Les confins, les avant-postes, qu’ils soient ou non ceux du progrès, des personnages confrontés à l’aventure, à la mer, aux éléments et tourmentes, aux moiteurs et dérives des tropiques, Joseph Conrad écrivit tout cela – et bien d’autres choses encore. Si chacun connaît « Au cœur des ténèbres » et la réécriture cinématographique qu’en fit, avec « Apocalypse Now », Francis Ford Coppola, si beaucoup ont lu « Typhon » ou « La Folie Almayer », si la plupart savent que Conrad fut navigateur et capitaine, peu sont capables de parler de la vie de cet homme qui fut, et demeure, un grand nom de la littérature. Un auteur au sujet duquel bien des zones d’ombre subsistent, et dont l’influence n’est pas près de s’éteindre.

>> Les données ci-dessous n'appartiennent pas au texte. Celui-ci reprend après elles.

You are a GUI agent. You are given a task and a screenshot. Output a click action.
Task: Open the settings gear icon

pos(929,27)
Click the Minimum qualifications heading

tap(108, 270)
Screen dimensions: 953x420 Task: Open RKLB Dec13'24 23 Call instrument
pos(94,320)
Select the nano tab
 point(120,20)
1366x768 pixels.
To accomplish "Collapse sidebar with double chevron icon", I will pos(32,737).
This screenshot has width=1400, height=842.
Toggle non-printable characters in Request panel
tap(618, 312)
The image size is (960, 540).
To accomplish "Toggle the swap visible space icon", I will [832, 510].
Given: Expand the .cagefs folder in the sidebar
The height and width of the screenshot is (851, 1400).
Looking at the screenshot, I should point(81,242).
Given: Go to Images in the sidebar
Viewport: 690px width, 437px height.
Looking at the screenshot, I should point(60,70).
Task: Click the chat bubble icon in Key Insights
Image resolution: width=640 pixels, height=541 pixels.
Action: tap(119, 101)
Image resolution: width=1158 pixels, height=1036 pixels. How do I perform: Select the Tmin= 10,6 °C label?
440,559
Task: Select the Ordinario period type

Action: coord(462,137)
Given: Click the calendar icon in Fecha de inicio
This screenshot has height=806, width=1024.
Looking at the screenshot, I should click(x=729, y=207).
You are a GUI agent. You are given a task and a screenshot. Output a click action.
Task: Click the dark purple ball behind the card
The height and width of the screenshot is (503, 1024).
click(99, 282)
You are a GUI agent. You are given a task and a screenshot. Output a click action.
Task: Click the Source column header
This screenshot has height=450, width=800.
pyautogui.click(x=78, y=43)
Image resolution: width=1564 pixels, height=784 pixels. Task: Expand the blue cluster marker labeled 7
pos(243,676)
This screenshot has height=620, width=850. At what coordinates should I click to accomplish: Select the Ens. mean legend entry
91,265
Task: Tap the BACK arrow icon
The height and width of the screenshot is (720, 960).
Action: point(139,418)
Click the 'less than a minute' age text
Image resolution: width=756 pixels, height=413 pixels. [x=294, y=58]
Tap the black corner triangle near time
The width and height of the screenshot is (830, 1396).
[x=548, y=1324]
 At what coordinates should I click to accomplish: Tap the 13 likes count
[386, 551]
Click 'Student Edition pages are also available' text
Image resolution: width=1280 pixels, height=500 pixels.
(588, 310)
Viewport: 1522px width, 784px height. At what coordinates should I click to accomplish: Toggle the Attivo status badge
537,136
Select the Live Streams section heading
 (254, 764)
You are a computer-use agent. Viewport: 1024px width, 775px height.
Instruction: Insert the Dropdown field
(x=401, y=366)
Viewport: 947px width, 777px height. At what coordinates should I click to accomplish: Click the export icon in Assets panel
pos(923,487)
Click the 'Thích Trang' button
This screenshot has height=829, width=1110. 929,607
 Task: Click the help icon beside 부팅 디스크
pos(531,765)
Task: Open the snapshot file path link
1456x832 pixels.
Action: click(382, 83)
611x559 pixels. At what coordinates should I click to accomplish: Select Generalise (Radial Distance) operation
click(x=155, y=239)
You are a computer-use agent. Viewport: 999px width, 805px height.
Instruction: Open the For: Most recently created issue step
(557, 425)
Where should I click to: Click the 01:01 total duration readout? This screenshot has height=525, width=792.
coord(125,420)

La littérature, l’aventure et les ombres

Parmi tout ce que Michel Renouard nous apprend, on notera tout particulièrement les zones d’ombre qui couvrent une grande partie de la vie de l’auteur. Si son enfance peut sembler assez bien connue, les dix-neuf années au cours desquels Conrad navigua, de 1874 à 1893, restent passablement mystérieuses. L’on connaît en effet bien les dates de ses appareillages, mais l’on ignore totalement ce qu’il fit à terre, en ces contrées exotiques qu’il devait si bien décrire. Il acheta un singe sur les quais de Bombay : le genre de détail dérisoire qui masque l’étendue de notre ignorance. À noter aussi le contraste entre le peu de temps qu’il passa dans de nombreux endroits et la puissance et le réalisme des romans qu’il devait par la suite tirer de ces séjours relativement courts : par exemple quatre mois à Bornéo (« La Folie Almayer », « Un Paria des Iles », « Rescousse », et plusieurs nouvelles), ou les six mois d’une mission ratée au Congo dont il tirera « Au cœur des ténèbres ». Comme si en très peu de temps Conrad avait été capable d’en saisir bien plus que ce que d’autres comprennent en plusieurs décennies, comme s’il avait eu l’intuition, sinon la certitude, du fait que ces expériences étaient nécessaires, mais suffisantes, à la mise en chantier d’une œuvre impérissable. Une carrière maritime, donc, qui devait s’achever de manière très littéraire en Normandie, devant un café, et pas n’importe lequel : “le meilleur de la ville, je crois, et celui-là même où le digne Bovary et sa femme, la romanesque fille du père Rouault, étaient allés prendre des rafraîchissements.”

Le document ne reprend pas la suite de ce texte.